Introduction: The currently recommended 8-week daily benznidazole regimen for Chagas disease is poorly tolerated. While shorter benznidazole monotherapy and combination regimens have been explored, the pharmacokinetic/pharmacodynamic (PK/PD) relationship remains poorly understood.

Objectives: i) To describe the population pharmacokinetics of benznidazole and assess drug-drug interactions with fosravuconazole in patients with chronic Chagas disease, ii) to explore the relationship between benznidazole exposure and anti-trypanosomal treatment effects.

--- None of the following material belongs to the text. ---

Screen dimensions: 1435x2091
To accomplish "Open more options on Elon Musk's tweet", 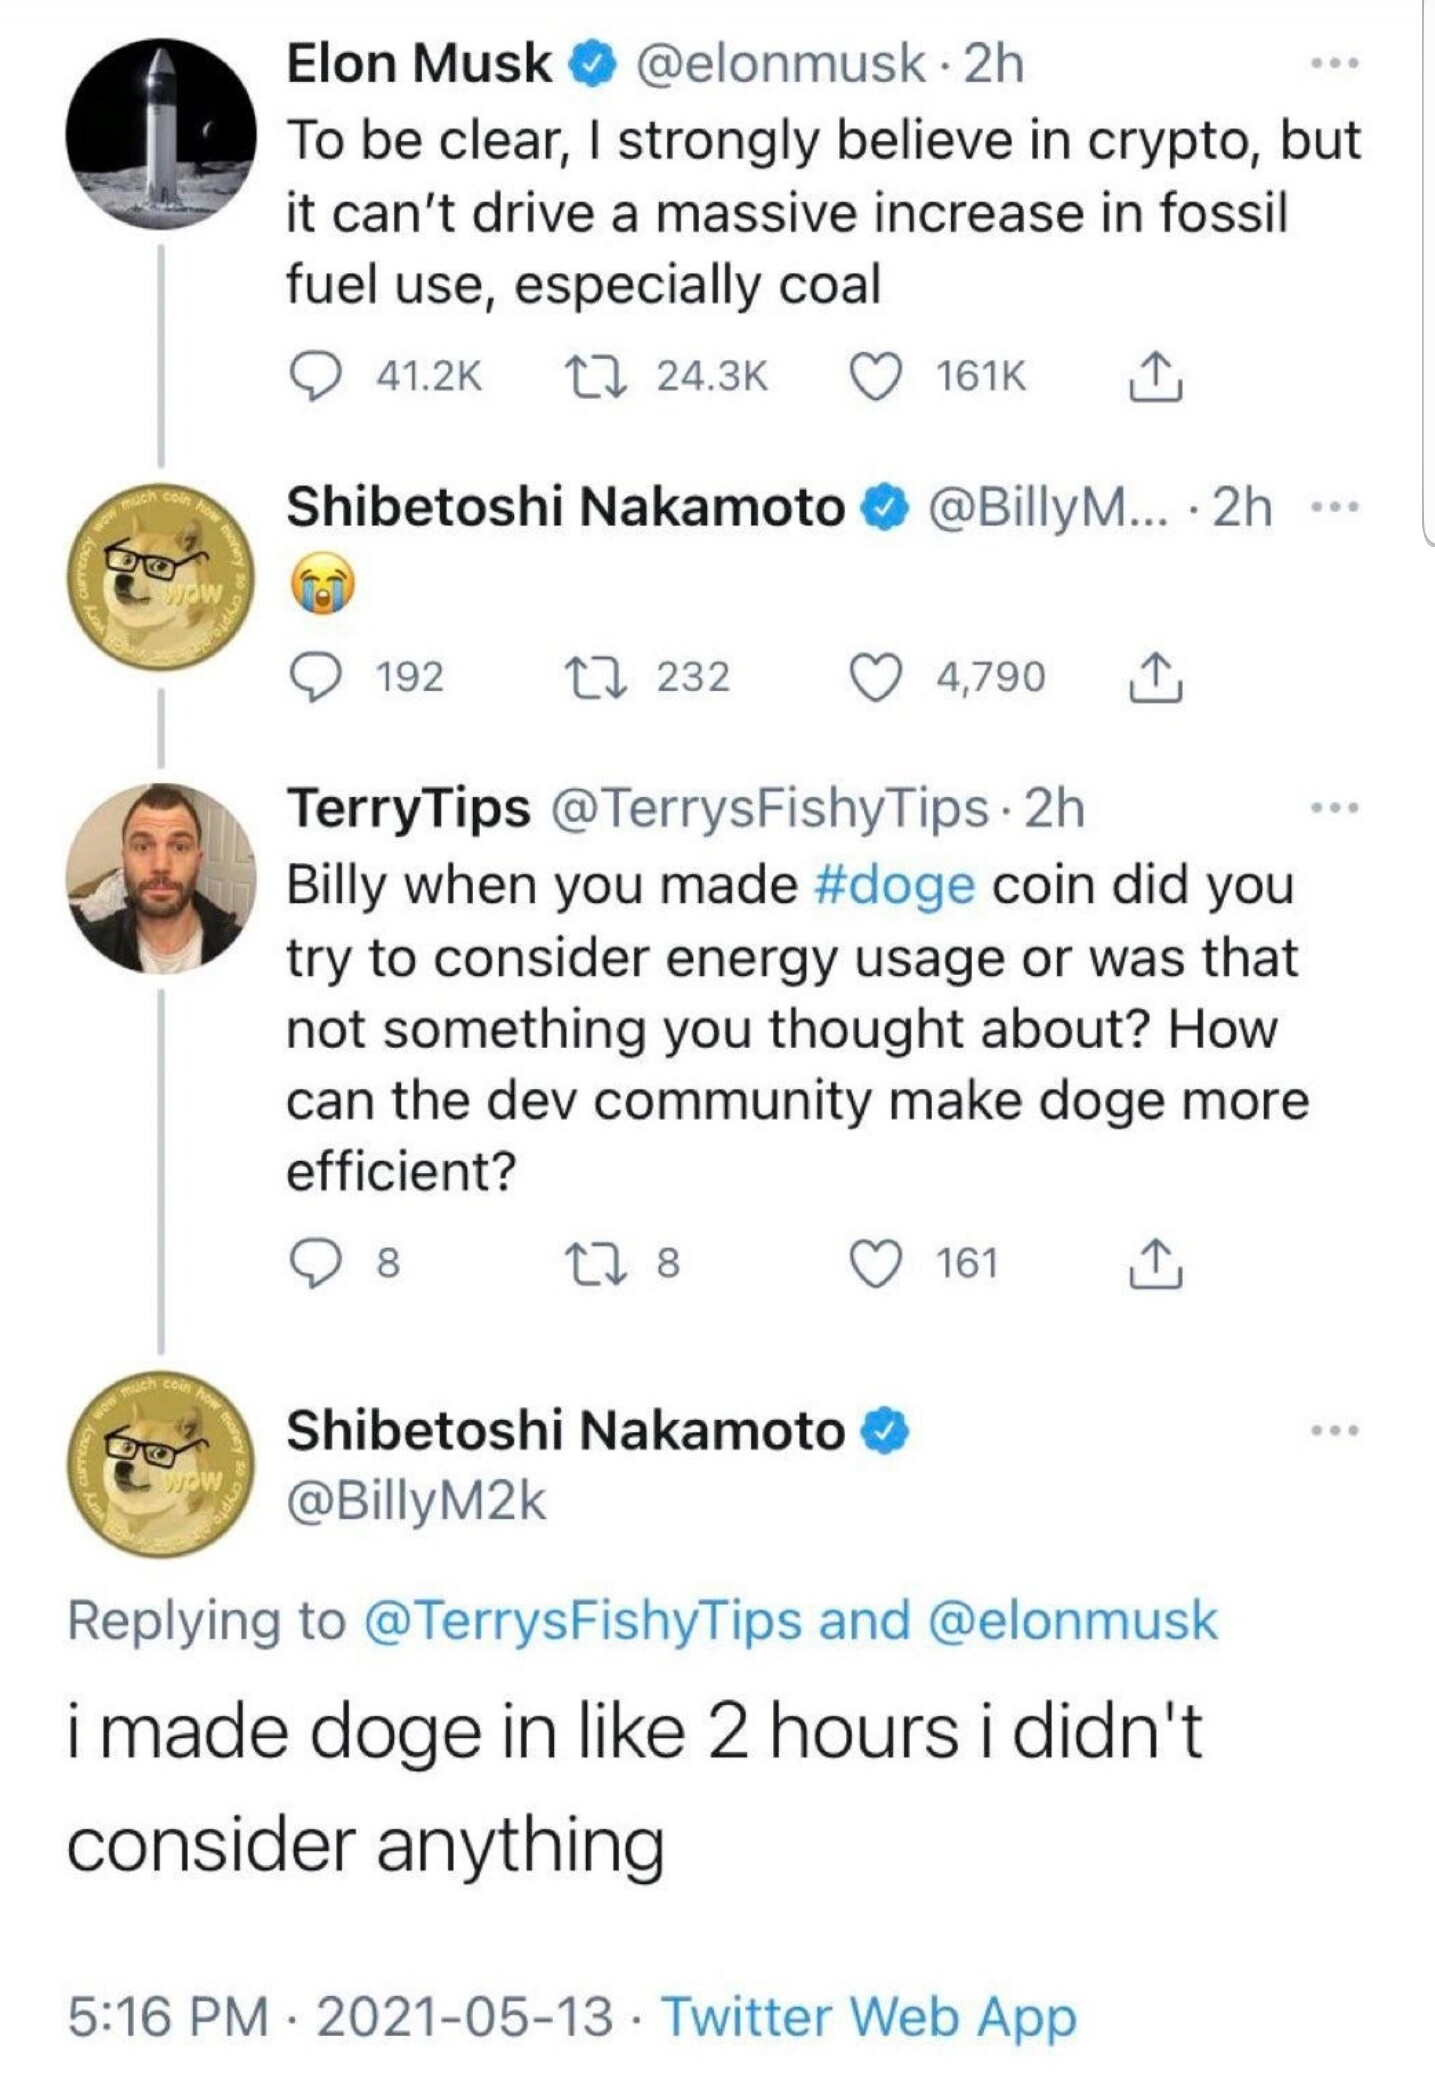I will 1335,64.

Methods: This was a secondary analysis based on data from the previously published BENDITA study (NCT03378661), a dose evaluation trial in adults with chronic indeterminate Chagas disease (n = 210). Patients were randomized to placebo, the standard benznidazole dose (300 mg/day for 8 weeks), or lower total dose regimens (300 mg/day for 4 or 2 weeks; 150 mg/day for 4 weeks alone or combined with fosravuconazole 300 mg/week; 300 mg/week for 8 weeks plus fosravuconazole 300 mg/week). Benznidazole pharmacokinetics were evaluated using nonlinear mixed-effects modeling. The relationship between individual benznidazole exposure and the pharmacodynamic (PD) endpoint was explored using beta binomial regression. The PD endpoint (qPCR positivity) was defined as the proportion of qPCR-positive blood samples collected post-treatment over 12 months of follow-up, capturing the frequency of detectable parasitemia per patient.

Results: Benznidazole pharmacokinetics were well described by a transit-absorption model with one-compartment disposition. Bioavailability was 13% lower in men than in women, and coadministration of fosravuconazole increased benznidazole clearance by 18% (both effects considered not clinically relevant). In the placebo arm, nearly all patients (97%) remained qPCR positive, with most showing qPCR positivity above 40%. Among patients receiving benznidazole, post-treatment qPCR positivity was substantially lower. In the 2-week arm, three patients had multiple positive qPCR samples (up to 43% PCR positivity). In contrast, individual qPCR positivity in the 4-8-week arms did not exceed 20% (i.e., one or no positive samples), with one non-adherent exception. The PK/PD analysis did not identify a significant pharmacokinetic driver of treatment response. While the study was not powered for between-arm comparisons, the findings suggest that lower total dose regimens (4 weeks daily or 8 weeks weekly) may provide efficacy comparable to the standard 8-week regimen.

Conclusion: This study supports prior findings that the standard 8-week benznidazole regimen is excessive. Future trials using qPCR in factorial randomized designs should evaluate both treatment duration and dosing to optimize tolerability while maintaining efficacy.